Childhood review – euphoric surf rock with swagger

Local band Childhood headlined the Friday night gig at Windmill Brixton as part of Independent Venue Week. Barney Evison reviews. Photos by Holly Whitaker.

Childhood onstage at the Windmill Brixton
Childhood onstage at the Windmill Brixton. Photo by Holly Whitaker

Psych-rockers Childhood haven’t released any new material since their acclaimed debut Lacuna in 2014,  so it was with much excitement that we headed to Windmill last night with the promise of new tracks from the Brixton five-piece. They’ve been recording for their second album in New York recently and this was their first opportunity to try it out on a live audience, frontman Ben Romans-Hopcraft (who I interviewed last year) told me before their gig.

Support for Childhood came from the Ghost Kings, followed by local Windmill favourites the Phobophobes. With clear inspiration from the likes of Fat White Family, these guys breathlessly delivered an impressive set which left the crowd reeling. A driving guitar drone and discordant harmonies were satisfyingly set off by jangling organ-like keys. They ended at an epileptic fever pitch, their lead singer convulsing over a synthesiser on the floor and green strobes making us all feel a bit dizzy.
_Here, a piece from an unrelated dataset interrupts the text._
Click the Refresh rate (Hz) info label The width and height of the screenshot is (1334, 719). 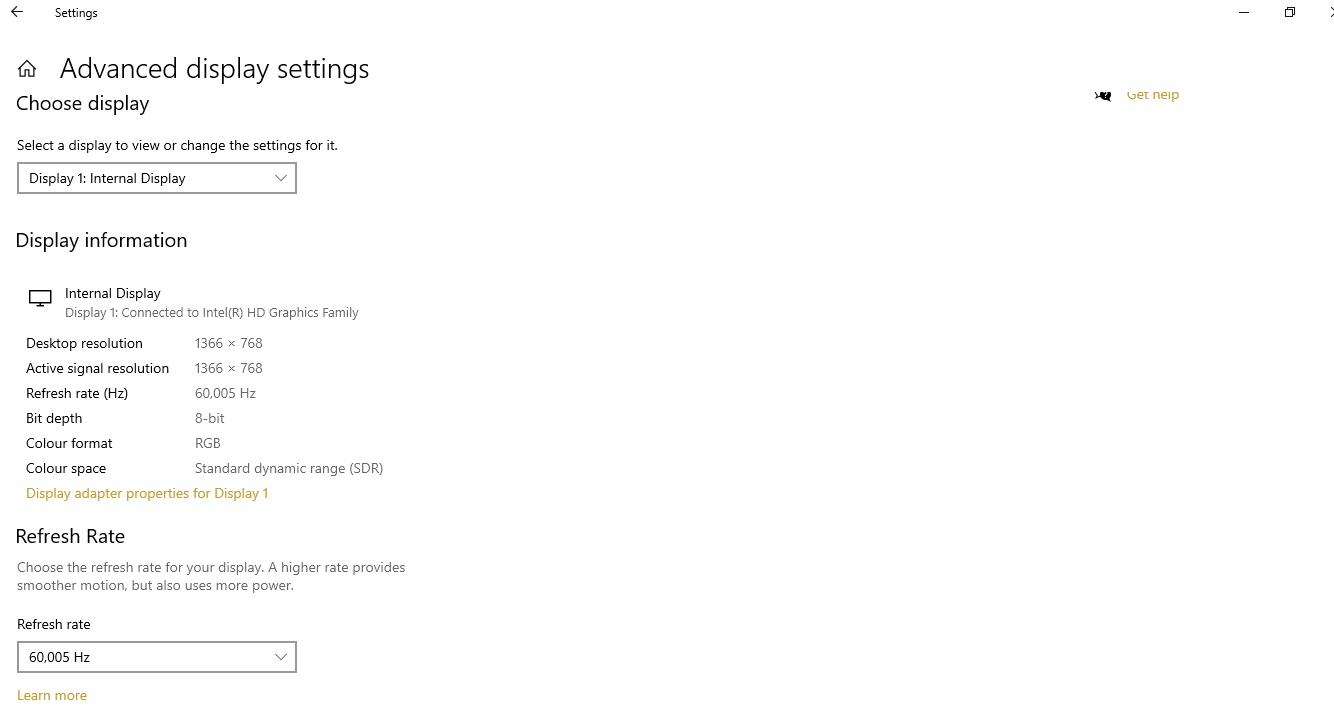point(77,393)
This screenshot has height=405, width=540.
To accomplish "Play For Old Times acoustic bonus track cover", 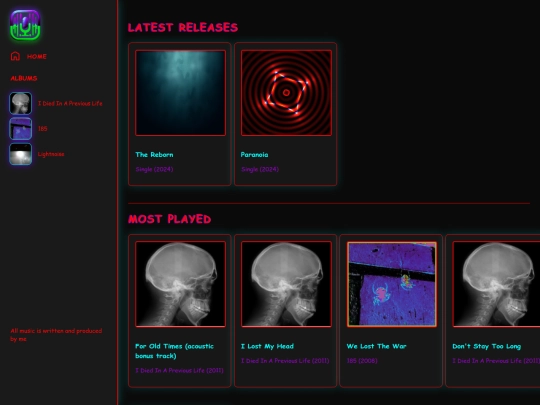I will tap(180, 284).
The Phobophobes at Windmill Brixton. Photo by Holly Whitaker
The Phobophobes at Windmill Brixton. Photo by Holly Whitaker

Then Childhood took to the stage, opening with two tracks from Lacuna including a storming rendition of indie rock anthem You Could Be Different to get people properly warmed up, before launching into new material. They looked relaxed and confident, filling the Windmill with an infectious sound that would be just as happy in a larger Academy space.
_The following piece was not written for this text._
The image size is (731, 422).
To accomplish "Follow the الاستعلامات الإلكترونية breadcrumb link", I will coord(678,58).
Childhood frontman Ben Romans-Hopcroft on the keys. Photo by Holly Whitaker
Childhood frontman Ben Romans-Hopcraft on the keys. Photo by Holly Whitaker

Their new music is euphoric surf rock with swagger that doesn’t wildly depart from the psychedelic musings of Lacuna, introducing a funk edge that could see them appeal to a poppier crowd. For their first new track, frontman Ben ditches the guitar to pick out a bouncy, dreamy melody on the Korg in front of him. You can tell they’ve been practicing hard, and unleash their new music like they can’t wait to get it out in the wild.

Childhood's Ben Romans-Hopcroft (left) and Leo Dobson (right)
Childhood’s Ben Romans-Hopcraft (left) and Leo Dobson (right)

There’s still plenty of old favourites among the new stuff, including a crowd-pleasing version of melancholic anthem All I Am. They slow things down a bit with Right Beneath Me – a song ostensibly about Brixton gentrification – pumping up to a magnificently delirious finale of Solemn Skies, as if to insist that their music remains rooted in psychedelia.

Childhood’s new album is coming later this year they say, and I for one can’t wait for it – 2016’s summer soundtrack?